Diagnosis of Inflammatory Breast Cancer
The diagnosis of inflammatory breast cancer is confirmed by pathological confirmation of invasive carcinoma from a core biopsy of the breast, with skin punch biopsy strongly recommended but not required. 1
Diagnostic Criteria for Inflammatory Breast Cancer
The international expert panel on inflammatory breast cancer has established clear diagnostic criteria that include both clinical and pathological components:
Clinical Criteria:
- Rapid onset of breast erythema, edema and/or peau d'orange, and/or warm breast
- Duration of symptoms no more than 6 months
- Erythema occupying at least one-third of the breast
- May present with or without an underlying palpable mass
Pathological Confirmation:
- Core biopsy to confirm invasive carcinoma is essential
- Skin punch biopsy (at least two) is strongly recommended but not mandatory 1
Role of Different Diagnostic Methods
Core Biopsy (Required)
- Essential for confirming the presence of invasive carcinoma
- Provides tissue for determining histological subtype, grade, and receptor status (ER, PR, HER2)
- Must be performed before initiating systemic chemotherapy 1
Skin Punch Biopsy (Recommended)
- Strongly recommended by expert panels
- Can demonstrate dermal lymphovascular tumor emboli, which is pathognomonic for IBC
- While pathognomonic when positive, it is not required for diagnosis
- Recent evidence suggests patients with positive skin biopsies may have different oncologic outcomes, including higher incidence of lymphovascular invasion and chest wall recurrence 2
Imaging Studies (Supportive)
- Mammography and ultrasound are recommended for all patients with suspected IBC
- However, radiological signs are not specific enough to be part of the diagnostic criteria
- MRI is not routinely recommended but may be useful when parenchymal lesions are not detected by mammography or ultrasound 1, 3
Fine-Needle Aspiration (Not Sufficient)
- While FNA may detect malignant cells, it cannot provide complete histological information
- Not adequate for definitive diagnosis of IBC
Diagnostic Algorithm
- Identify clinical features (rapid onset erythema, edema, peau d'orange affecting ≥1/3 of breast)

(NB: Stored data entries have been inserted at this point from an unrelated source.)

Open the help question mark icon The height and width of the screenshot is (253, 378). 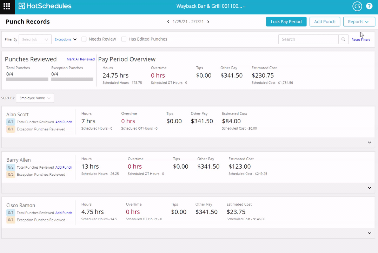pyautogui.click(x=369, y=6)
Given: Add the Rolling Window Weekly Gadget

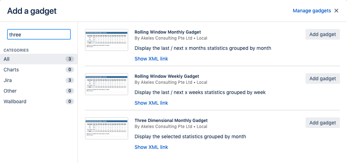Looking at the screenshot, I should click(x=323, y=78).
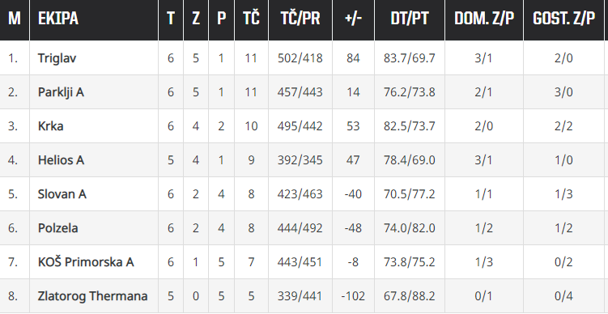This screenshot has width=608, height=314.
Task: Click Parklji A's 3/0 away record
Action: pos(563,92)
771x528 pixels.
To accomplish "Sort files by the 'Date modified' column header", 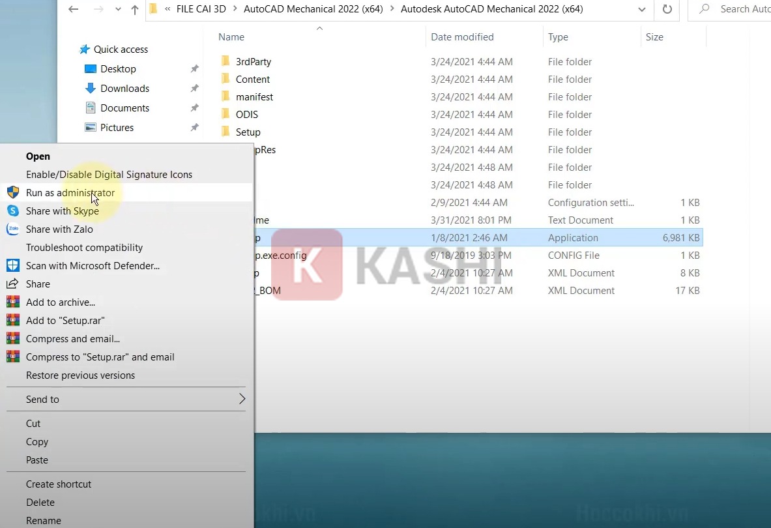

- Rule out infectious causes (non-response to antibiotics for at least 1 week)
- Perform core biopsy of breast tissue to confirm invasive carcinoma
- Obtain skin punch biopsies (at least two) to look for dermal lymphatic invasion
- Complete staging workup with mammogram, ultrasound, CT, and bone scan
Common Pitfalls in Diagnosis
- Misdiagnosis as mastitis is common, delaying proper treatment 4
- Relying solely on imaging without pathological confirmation is inadequate
- Failure to recognize IBC in patients with atypical presentations or different skin tones
- Not performing skin punch biopsies, which can provide valuable prognostic information 2
- Waiting too long to rule out infectious causes (should not exceed one week of antibiotic trial)
Summary
The diagnosis of inflammatory breast cancer requires both clinical features (erythema, edema, peau d'orange) and pathological confirmation of invasive carcinoma through core biopsy. While skin punch biopsy showing dermal lymphatic invasion is pathognomonic and provides important prognostic information, it is not mandatory for diagnosis. Mammography, ultrasound, and other imaging studies are supportive but not diagnostic on their own.